I'm glad that the discussion touched on the capital of culture which has become a rather larger issue in the local press as hints and allegations are tossed around and people are asked to resign and don't. Obviously it was given a more wider national feel with Oborne trying to win the crowd back and Bagshawe looking cute whilst mentioning The Beatles because someone had to mention The Beatles, there's a rule. McMillan is right though -- it is the perfect opportunity to help bring communities together and it would be a shame to squander it.

The show ended abruptly as the names of next week’s panel were read out. After the return to broadcasting house, Jon thanked us again for coming, apologised for not everyone being able to be heard and thanked the panel, deliberately screwing up Oborne’s name as revenge for his bloopers during the show. He directed us to listen to Any Answers? and then that was that.


  1. Anonymous12:56 pm

    Amusing programme, with scouse hecklers taking the opportunity to hurl the F word at people they usually don't encounter. Just caught by the mic, presumably couldn't be edited out.
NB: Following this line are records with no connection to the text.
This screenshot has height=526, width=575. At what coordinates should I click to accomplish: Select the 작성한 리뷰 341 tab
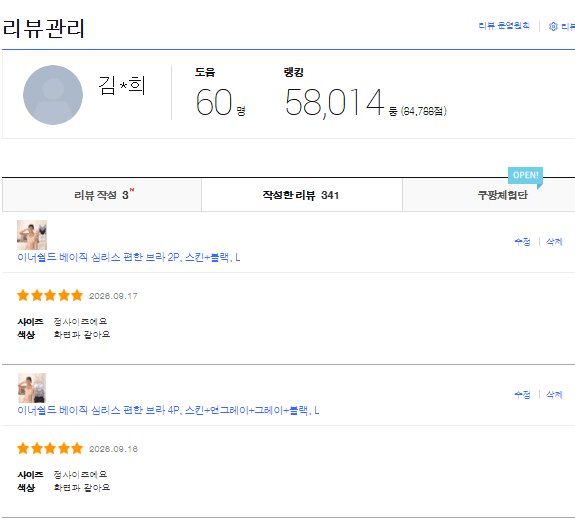pyautogui.click(x=301, y=195)
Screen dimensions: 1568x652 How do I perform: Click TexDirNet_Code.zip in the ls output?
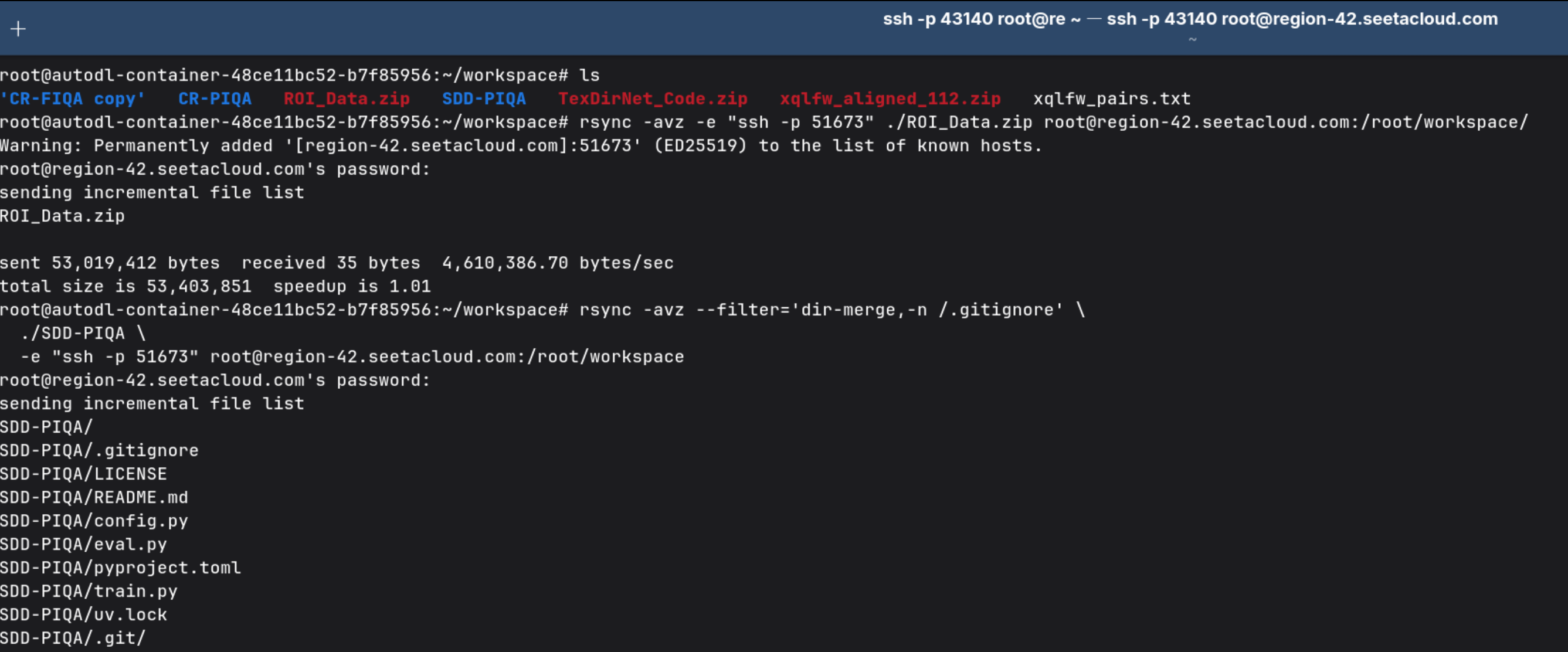653,99
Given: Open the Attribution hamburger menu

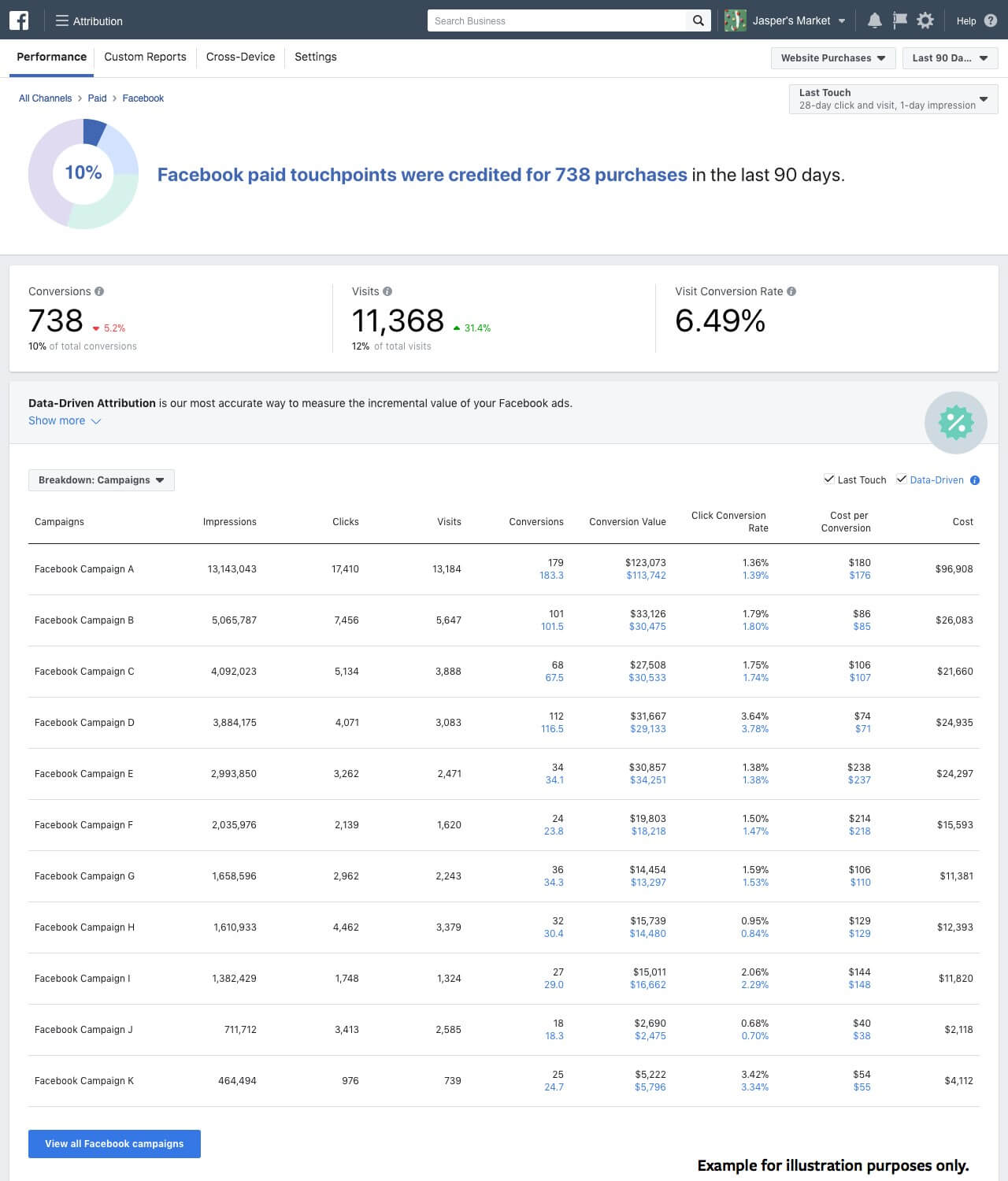Looking at the screenshot, I should [x=62, y=21].
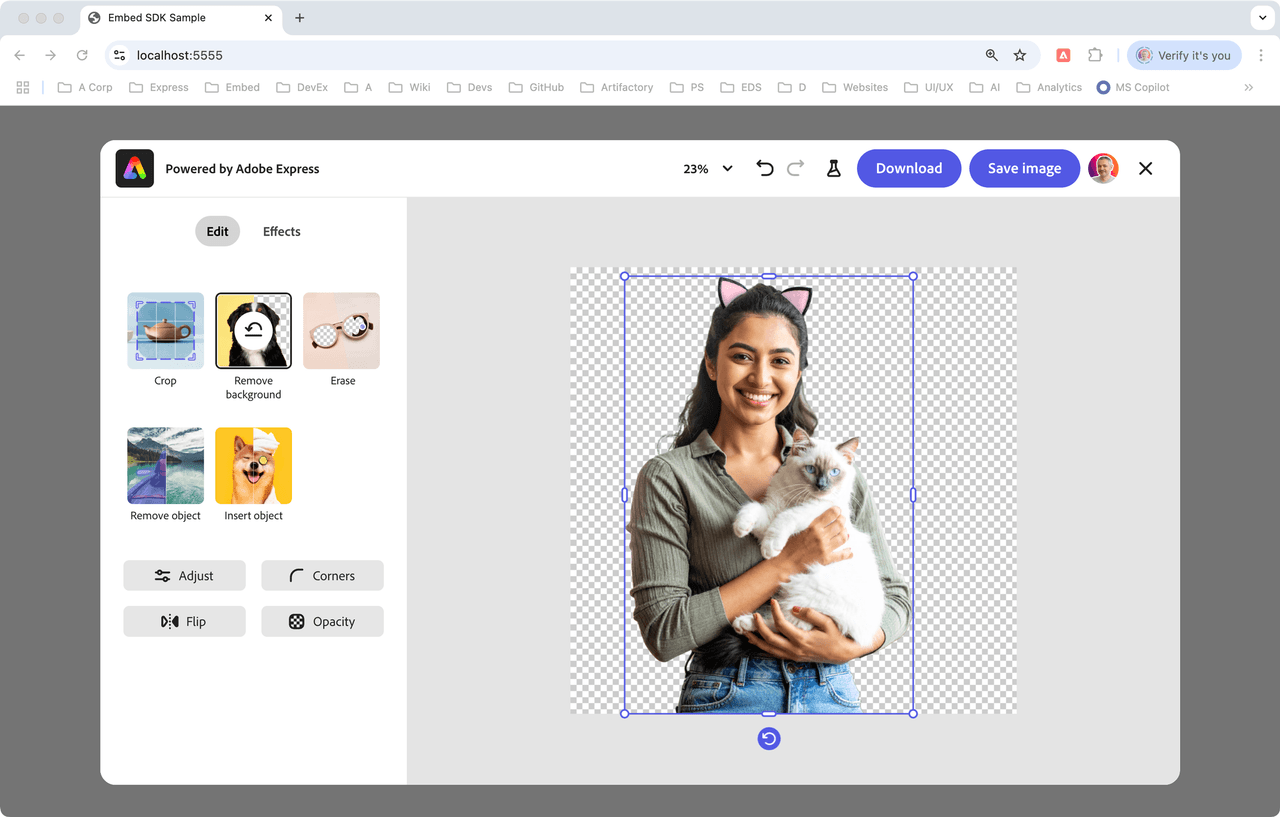Reload the page in browser
This screenshot has width=1280, height=817.
(82, 56)
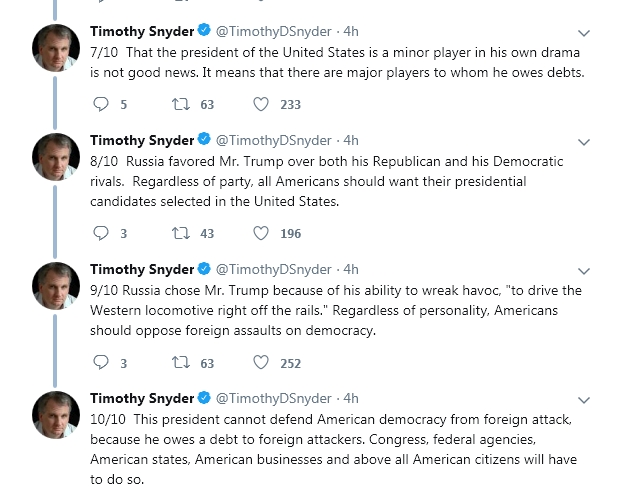Like the 8/10 tweet with 196 likes

261,234
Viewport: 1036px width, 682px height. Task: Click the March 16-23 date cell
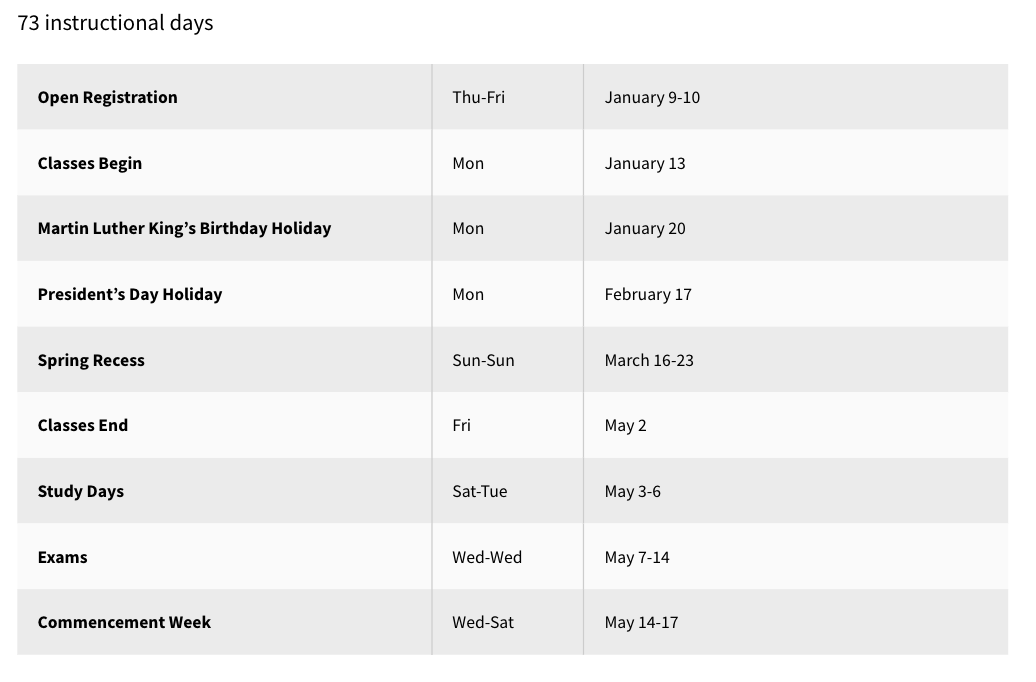pyautogui.click(x=649, y=360)
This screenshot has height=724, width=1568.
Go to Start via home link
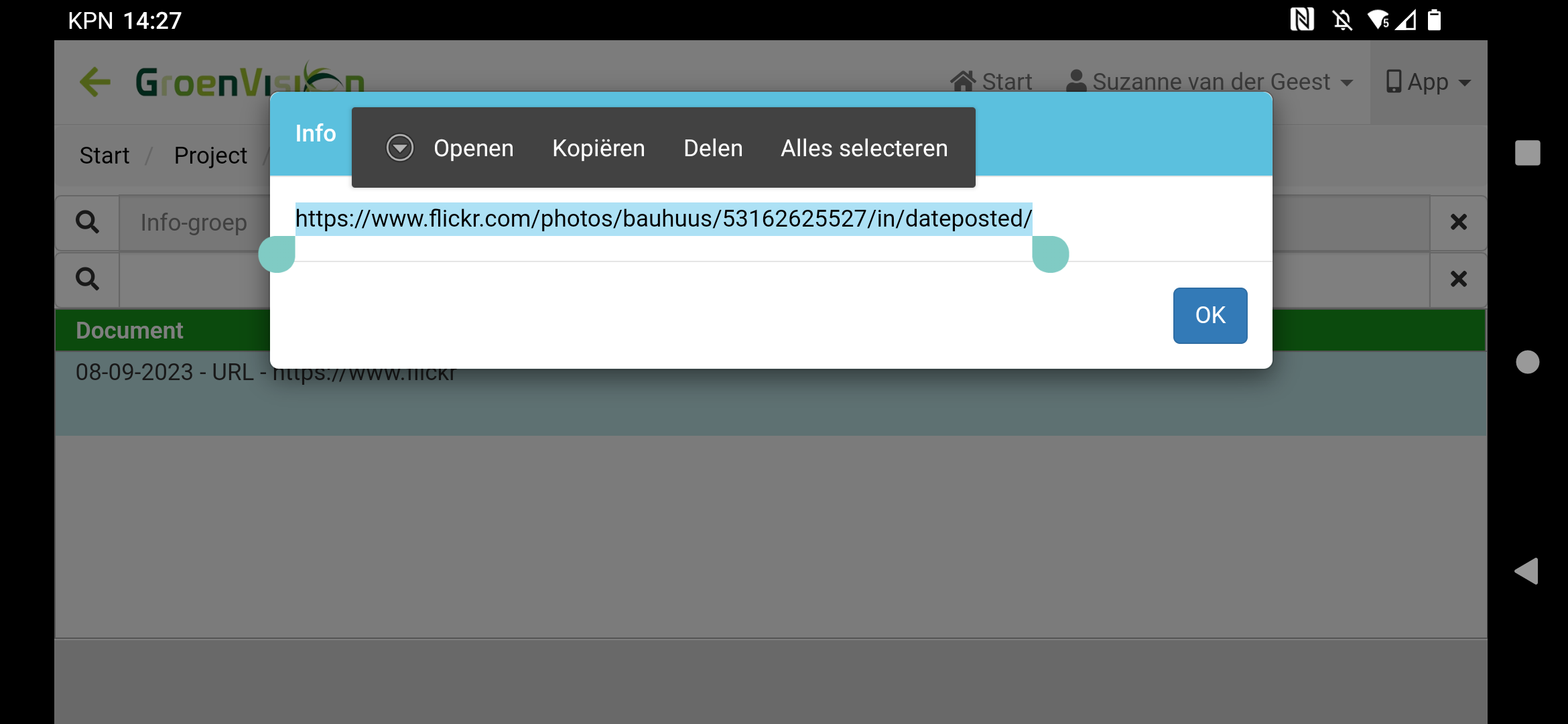[991, 82]
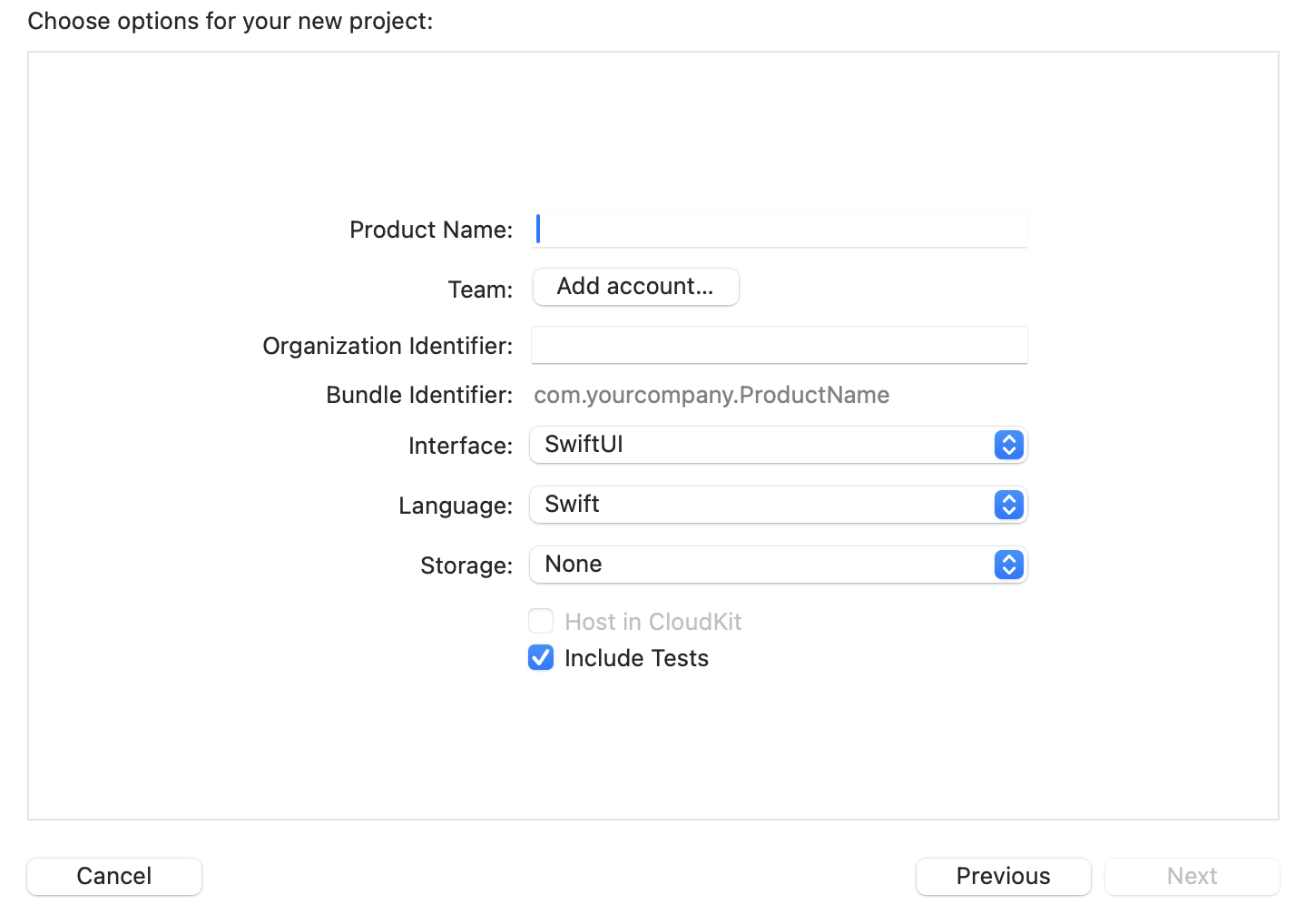The image size is (1305, 924).
Task: Click the com.yourcompany.ProductName bundle identifier text
Action: click(x=711, y=395)
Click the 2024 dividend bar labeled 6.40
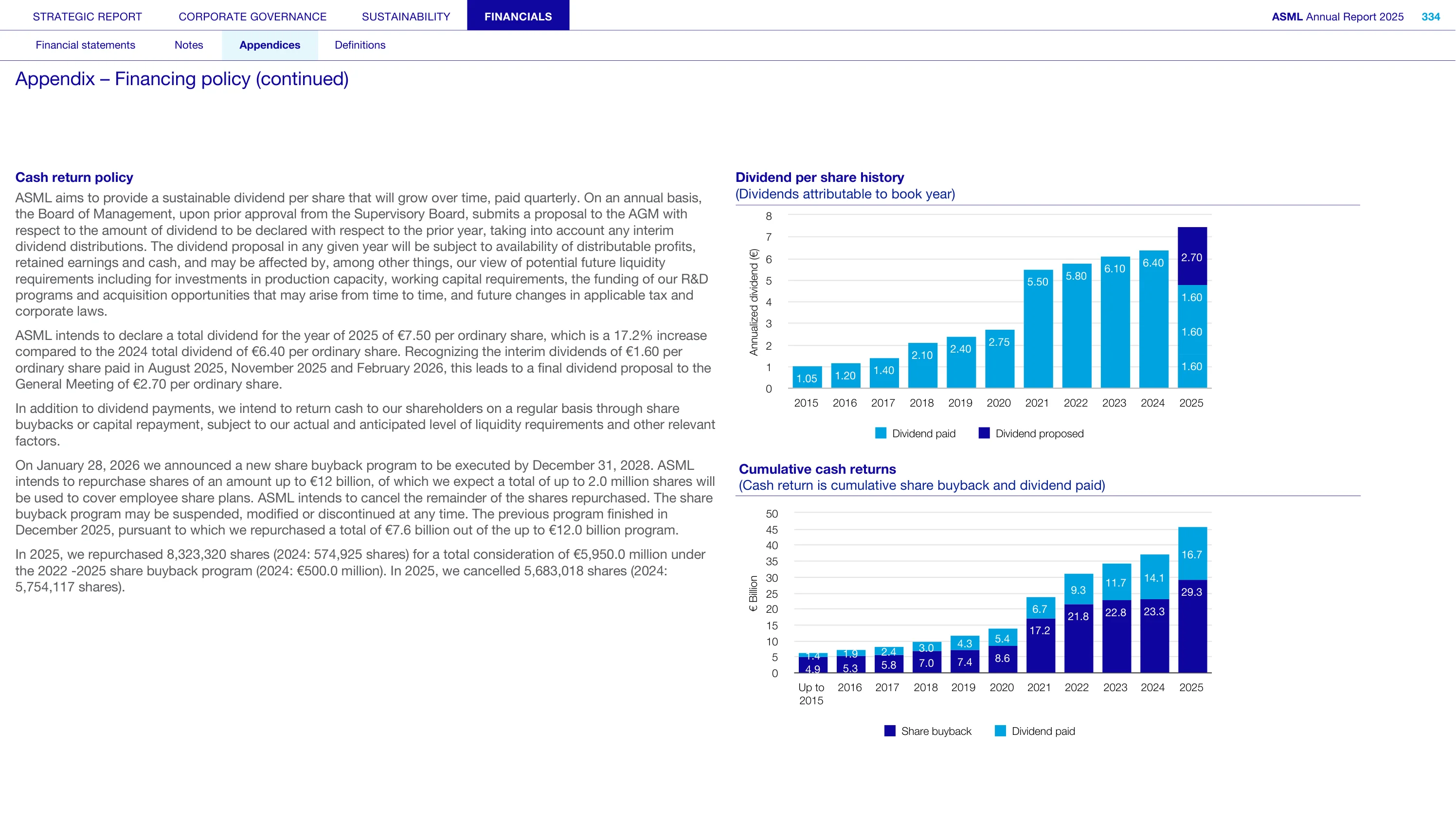This screenshot has height=820, width=1456. pos(1153,320)

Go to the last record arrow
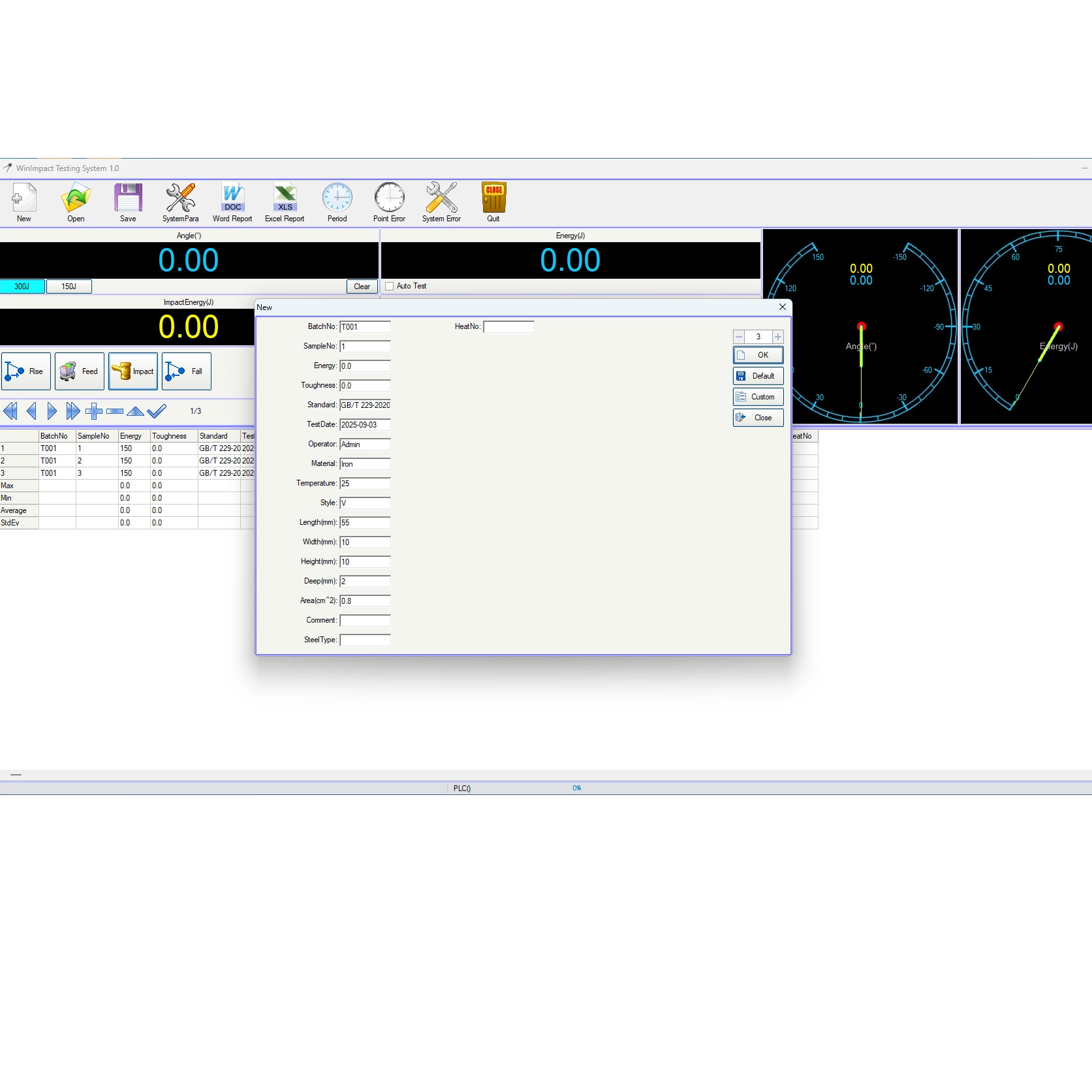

    But this constant discussion of 'pool is tiresome. Community spirit, great accent (no, McMillan, its not), treated badly by the best of the country blah blah....fact is, much of the 'pool is a sad crap hole of deprivation and, sometimes, petty criminality. People constantly try and glamourise it - and fact is, city of culture or whatever, it's not. Much of the city is just crap: admit it, acknowledge it, and maybe it will improve. Pretend its not true, and it won't.

  2. Anonymous8:31 pm

    Viva la stereotype ! Have you actually ever been here ?? Care to tell us which part of Utopia you are from, or is that a secret along with you own real name Mr/Miss coward ? I'd like to know exactly what evidence you base this typical media driven view of Liverpool ? Is it the Toxteth riots in the early 80's, or perhaps Harry Enfield's slightly amusing character's from his early 90's show ? I quote - "A sad crap hole of deprivation" - just about sums up your obvious lack of knowledge on the subject in which you are making such un-educated observations. I guess the enormous re-generation of the city centre and surrounding area must have completely passed you by. Liverpool is a city on the up, and has been for over a decade, not just since being awarded Capital of Culture for 2008. Your ill informed views seem to reveal a deep rooted jealousy of that fact. I look forward to more comical bile . . . *dons black curly perm wig and goes off to to fulfil scouse stereotype of picking up Giro before nicking somebody's car tyres*

  3. Rentagob was a bit of an embarrassment, wasn't he. "I've got some black in me" indeed.


    All in all, though, a good evening. And the crowd reaction to Oborne was a wonder to behold.